Tara’s talks with her social worker, Simran, help her understand that her birthparents gave her some of their unique traits—“sparkling eyes, dimples, and talents…”—but she needs a permanent home and family. We also see Tara working through her sadness and anger about moving out of her foster home.

CD-Rom companion, “Tara’s Guide to Adoptive Families are Families for Keeps,” includes a charming Flash-animation introduction narrated in a little girl’s voice. The exercises follow the book’s storyline, prompting conversations about Tara’s and the reader’s situations. “I think that being adopted is going to be just fine,” Tara tells her friend, Peter, as the story ends. Here, the CD encourages adults to ask questions: “What does Tara think about her new adoptive family?

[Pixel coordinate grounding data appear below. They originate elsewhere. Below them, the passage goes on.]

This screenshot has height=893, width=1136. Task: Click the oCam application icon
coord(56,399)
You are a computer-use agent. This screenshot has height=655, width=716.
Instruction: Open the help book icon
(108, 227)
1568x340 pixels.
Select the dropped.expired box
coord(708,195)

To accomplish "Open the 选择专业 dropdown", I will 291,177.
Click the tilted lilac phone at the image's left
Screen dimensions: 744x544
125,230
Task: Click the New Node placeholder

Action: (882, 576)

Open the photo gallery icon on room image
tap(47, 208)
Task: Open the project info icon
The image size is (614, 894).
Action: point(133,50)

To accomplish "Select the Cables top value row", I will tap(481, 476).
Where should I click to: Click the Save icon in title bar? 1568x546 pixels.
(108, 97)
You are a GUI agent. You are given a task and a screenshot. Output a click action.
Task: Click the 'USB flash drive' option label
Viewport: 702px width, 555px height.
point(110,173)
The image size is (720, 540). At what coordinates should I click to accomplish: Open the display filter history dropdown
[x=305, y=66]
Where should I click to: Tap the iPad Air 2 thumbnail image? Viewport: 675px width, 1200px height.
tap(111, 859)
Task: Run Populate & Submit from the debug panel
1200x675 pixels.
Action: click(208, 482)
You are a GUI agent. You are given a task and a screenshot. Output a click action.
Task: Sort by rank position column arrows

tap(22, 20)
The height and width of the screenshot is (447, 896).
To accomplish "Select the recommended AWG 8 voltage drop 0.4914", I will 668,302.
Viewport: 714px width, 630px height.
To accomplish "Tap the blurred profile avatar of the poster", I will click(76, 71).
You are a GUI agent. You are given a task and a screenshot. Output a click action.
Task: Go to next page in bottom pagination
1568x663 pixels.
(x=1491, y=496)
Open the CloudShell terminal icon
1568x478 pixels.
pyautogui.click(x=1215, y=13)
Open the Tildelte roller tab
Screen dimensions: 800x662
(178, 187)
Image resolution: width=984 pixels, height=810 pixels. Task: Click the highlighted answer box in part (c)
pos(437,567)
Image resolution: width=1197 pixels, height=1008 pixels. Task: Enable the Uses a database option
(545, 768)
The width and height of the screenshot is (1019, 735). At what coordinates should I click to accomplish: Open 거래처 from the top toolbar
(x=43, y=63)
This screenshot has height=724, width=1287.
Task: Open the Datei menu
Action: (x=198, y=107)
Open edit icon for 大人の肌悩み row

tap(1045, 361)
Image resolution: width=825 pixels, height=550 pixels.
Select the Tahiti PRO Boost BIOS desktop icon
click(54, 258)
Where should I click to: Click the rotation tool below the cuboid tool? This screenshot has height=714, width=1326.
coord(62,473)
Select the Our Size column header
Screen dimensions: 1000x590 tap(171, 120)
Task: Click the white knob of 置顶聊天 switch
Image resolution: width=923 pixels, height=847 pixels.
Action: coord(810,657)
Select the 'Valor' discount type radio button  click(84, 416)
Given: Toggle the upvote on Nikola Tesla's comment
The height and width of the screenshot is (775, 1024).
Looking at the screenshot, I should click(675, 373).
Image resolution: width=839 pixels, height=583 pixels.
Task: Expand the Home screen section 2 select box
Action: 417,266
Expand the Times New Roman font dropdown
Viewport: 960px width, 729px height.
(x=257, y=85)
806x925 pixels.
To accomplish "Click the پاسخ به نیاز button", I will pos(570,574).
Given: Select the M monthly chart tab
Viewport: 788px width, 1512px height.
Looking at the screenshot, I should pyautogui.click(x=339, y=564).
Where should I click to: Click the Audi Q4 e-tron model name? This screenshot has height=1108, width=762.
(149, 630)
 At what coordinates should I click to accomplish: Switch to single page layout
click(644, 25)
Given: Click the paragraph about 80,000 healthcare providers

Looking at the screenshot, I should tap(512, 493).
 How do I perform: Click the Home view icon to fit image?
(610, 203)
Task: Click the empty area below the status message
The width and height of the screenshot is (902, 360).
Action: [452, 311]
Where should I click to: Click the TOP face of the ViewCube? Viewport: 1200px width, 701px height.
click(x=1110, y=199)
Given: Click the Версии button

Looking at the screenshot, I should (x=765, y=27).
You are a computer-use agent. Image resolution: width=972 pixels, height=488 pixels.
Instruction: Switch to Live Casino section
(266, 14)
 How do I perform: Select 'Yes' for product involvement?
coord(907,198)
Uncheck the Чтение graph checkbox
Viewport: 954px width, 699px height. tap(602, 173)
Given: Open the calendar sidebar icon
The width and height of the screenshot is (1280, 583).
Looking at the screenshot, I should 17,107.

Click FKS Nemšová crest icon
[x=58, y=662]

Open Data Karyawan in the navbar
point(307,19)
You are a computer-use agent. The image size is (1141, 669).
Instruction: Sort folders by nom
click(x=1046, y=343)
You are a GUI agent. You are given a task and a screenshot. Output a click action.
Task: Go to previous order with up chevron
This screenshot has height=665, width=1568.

How do we know she feels this way?”

Later, we’re encouraged to connect Tara’s story to the child reading it by asking: “Is your name changing? What differences have you noticed between your birth family, foster family, and adoptive family?”

"It was nice. I really want to color it,” was my nine-year-old daughter’s comment after I read the book to her. Her situation differs from Tara’s in that I was the foster parent who adopted her when she was three, yet we proceeded to have a lively conversation anyway, talking about her birthparents as she happily worked on the activity pages.

I hope social workers, foster parents, and anyone adopting or considering adopting a foster child will take a look at this sensitive, helpful book and share it accordingly.

Reviewed by Annie Kassof, a freelance writer, adoptive mom, and foster parent in Berkeley, California.